- _STATED PROBLEM_: Express the data between the lines holding "choose [410, 265]" and "What do you see at coordinates (1204, 1406)", inclusive, as a two-column CSV with the header input,output. Give one row for each item: its text goes in the input column and its answer in the output column, each in a single quoted field with any line breaks replaced by spaces.

- _EXERCISE INPUT_:
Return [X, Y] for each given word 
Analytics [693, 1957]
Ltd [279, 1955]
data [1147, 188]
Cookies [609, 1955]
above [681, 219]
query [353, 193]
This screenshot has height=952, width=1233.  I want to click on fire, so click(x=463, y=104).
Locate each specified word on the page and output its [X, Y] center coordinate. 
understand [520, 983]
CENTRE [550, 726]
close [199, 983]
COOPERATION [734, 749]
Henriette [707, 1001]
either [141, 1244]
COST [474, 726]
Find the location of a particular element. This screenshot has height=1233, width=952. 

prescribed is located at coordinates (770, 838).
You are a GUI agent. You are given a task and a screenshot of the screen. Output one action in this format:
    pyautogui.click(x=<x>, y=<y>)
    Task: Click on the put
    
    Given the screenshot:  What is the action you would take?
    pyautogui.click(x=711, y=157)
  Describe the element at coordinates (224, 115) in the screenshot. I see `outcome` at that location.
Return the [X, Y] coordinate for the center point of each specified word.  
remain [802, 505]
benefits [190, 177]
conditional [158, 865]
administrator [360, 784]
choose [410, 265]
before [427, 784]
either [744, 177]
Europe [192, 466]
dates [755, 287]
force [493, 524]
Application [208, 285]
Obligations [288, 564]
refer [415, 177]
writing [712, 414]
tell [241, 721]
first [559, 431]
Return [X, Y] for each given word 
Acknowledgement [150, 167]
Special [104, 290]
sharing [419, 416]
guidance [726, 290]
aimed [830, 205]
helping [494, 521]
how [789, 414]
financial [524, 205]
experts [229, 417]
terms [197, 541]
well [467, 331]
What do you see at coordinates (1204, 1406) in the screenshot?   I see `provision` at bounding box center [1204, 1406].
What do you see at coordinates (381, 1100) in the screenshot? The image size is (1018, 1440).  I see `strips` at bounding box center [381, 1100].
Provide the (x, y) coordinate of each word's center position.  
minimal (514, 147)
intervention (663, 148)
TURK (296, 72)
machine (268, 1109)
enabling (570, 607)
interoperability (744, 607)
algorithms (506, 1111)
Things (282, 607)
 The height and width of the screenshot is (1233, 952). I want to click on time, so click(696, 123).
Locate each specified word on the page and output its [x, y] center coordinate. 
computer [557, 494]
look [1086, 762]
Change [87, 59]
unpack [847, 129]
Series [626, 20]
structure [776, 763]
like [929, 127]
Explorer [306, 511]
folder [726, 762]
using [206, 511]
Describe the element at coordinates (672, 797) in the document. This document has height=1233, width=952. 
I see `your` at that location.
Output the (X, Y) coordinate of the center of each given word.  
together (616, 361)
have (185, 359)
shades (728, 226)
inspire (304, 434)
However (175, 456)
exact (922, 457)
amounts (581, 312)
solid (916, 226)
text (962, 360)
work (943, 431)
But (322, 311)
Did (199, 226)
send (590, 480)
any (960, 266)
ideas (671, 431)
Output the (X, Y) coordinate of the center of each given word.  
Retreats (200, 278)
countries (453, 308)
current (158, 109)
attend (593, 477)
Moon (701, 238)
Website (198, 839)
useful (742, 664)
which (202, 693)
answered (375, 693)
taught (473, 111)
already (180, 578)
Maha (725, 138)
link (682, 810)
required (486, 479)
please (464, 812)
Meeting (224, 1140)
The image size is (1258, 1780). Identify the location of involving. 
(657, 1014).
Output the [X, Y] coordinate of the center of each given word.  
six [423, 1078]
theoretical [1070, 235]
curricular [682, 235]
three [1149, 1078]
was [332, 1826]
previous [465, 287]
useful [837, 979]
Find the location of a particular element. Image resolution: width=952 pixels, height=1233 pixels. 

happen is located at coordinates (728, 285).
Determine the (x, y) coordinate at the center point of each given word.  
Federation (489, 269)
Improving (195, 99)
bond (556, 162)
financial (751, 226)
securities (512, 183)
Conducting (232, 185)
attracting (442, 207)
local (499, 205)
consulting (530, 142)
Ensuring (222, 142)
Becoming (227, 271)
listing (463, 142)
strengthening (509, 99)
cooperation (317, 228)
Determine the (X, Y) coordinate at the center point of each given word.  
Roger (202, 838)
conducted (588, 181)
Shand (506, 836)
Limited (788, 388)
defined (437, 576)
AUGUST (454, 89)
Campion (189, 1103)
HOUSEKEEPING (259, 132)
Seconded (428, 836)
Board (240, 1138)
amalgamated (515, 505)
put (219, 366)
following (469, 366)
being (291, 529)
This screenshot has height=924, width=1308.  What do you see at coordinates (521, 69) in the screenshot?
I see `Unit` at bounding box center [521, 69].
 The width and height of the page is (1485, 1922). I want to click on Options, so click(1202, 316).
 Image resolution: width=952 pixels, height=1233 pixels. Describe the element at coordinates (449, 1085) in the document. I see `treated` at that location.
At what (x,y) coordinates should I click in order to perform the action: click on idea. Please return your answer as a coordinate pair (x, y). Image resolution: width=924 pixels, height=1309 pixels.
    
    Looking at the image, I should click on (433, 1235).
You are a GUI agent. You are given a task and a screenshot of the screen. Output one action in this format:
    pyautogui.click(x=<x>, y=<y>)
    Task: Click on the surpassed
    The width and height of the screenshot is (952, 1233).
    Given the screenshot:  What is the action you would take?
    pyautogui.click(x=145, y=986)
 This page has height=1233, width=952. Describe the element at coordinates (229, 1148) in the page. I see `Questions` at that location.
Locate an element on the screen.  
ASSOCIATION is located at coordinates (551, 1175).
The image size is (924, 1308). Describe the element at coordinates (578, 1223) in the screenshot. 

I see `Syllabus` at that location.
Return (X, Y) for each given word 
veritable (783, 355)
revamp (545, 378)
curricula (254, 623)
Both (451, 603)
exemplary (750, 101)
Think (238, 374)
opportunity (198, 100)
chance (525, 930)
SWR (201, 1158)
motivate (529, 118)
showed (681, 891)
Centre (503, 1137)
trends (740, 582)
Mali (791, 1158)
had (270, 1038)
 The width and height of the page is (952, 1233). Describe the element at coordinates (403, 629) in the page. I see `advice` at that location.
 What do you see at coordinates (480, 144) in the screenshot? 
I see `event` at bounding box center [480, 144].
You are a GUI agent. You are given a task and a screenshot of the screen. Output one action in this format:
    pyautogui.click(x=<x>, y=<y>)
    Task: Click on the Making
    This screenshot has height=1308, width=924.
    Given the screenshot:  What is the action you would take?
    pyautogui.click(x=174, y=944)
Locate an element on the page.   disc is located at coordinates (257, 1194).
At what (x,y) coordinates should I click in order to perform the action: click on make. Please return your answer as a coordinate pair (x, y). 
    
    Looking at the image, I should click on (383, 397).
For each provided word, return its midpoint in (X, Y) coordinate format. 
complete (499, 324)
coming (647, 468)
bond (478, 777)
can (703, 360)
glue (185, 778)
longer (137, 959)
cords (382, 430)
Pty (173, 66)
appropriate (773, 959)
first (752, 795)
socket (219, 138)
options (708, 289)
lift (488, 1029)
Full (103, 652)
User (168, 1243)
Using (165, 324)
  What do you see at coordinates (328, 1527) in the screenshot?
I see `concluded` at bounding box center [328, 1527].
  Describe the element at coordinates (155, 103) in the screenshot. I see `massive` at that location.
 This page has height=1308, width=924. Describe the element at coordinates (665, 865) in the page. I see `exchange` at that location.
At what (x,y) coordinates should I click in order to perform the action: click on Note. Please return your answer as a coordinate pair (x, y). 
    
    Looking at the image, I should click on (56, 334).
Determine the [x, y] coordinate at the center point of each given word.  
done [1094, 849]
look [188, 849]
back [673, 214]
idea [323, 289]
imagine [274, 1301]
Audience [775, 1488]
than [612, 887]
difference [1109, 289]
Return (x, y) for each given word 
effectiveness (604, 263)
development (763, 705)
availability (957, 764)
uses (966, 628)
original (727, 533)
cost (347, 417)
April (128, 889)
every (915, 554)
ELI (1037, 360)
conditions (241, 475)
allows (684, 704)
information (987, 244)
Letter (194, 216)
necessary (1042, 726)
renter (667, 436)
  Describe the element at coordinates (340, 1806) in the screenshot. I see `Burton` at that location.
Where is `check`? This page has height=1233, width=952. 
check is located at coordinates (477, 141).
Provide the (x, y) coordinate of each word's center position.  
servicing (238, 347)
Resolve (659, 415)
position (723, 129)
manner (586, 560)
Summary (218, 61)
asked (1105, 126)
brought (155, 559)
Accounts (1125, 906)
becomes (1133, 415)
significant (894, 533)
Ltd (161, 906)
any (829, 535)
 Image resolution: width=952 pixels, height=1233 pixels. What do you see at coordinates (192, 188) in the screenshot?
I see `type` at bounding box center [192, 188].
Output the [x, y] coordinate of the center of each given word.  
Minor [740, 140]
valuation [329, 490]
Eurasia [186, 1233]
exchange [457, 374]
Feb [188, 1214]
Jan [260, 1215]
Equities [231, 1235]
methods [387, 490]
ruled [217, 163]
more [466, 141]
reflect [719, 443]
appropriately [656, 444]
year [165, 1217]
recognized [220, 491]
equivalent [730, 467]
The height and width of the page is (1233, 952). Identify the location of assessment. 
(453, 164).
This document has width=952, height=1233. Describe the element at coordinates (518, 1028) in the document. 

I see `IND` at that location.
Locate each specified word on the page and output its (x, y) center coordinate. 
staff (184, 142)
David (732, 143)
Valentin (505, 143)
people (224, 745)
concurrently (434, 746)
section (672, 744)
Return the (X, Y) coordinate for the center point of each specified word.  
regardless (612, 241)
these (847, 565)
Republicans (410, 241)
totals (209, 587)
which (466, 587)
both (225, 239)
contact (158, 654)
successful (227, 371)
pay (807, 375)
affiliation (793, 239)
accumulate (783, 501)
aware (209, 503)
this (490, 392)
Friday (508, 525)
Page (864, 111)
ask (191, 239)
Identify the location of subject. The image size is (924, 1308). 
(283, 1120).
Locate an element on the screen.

- _SOLUTION BELOW_:
input,output
"choose","[410, 265]"
"before","[427, 784]"
"either","[744, 177]"
"Europe","[192, 466]"
"dates","[755, 287]"
"force","[493, 524]"
"Application","[208, 285]"
"Obligations","[288, 564]"
"refer","[415, 177]"
"writing","[712, 414]"
"tell","[241, 721]"
"first","[559, 431]"
"Return [X, Y] for each given word Acknowledgement","[150, 167]"
"Special","[104, 290]"
"sharing","[419, 416]"
"guidance","[726, 290]"
"aimed","[830, 205]"
"helping","[494, 521]"
"how","[789, 414]"
"financial","[524, 205]"
"experts","[229, 417]"
"terms","[197, 541]"
"well","[467, 331]"
"What do you see at coordinates (1204, 1406) in the screenshot?","I see `provision` at bounding box center [1204, 1406]."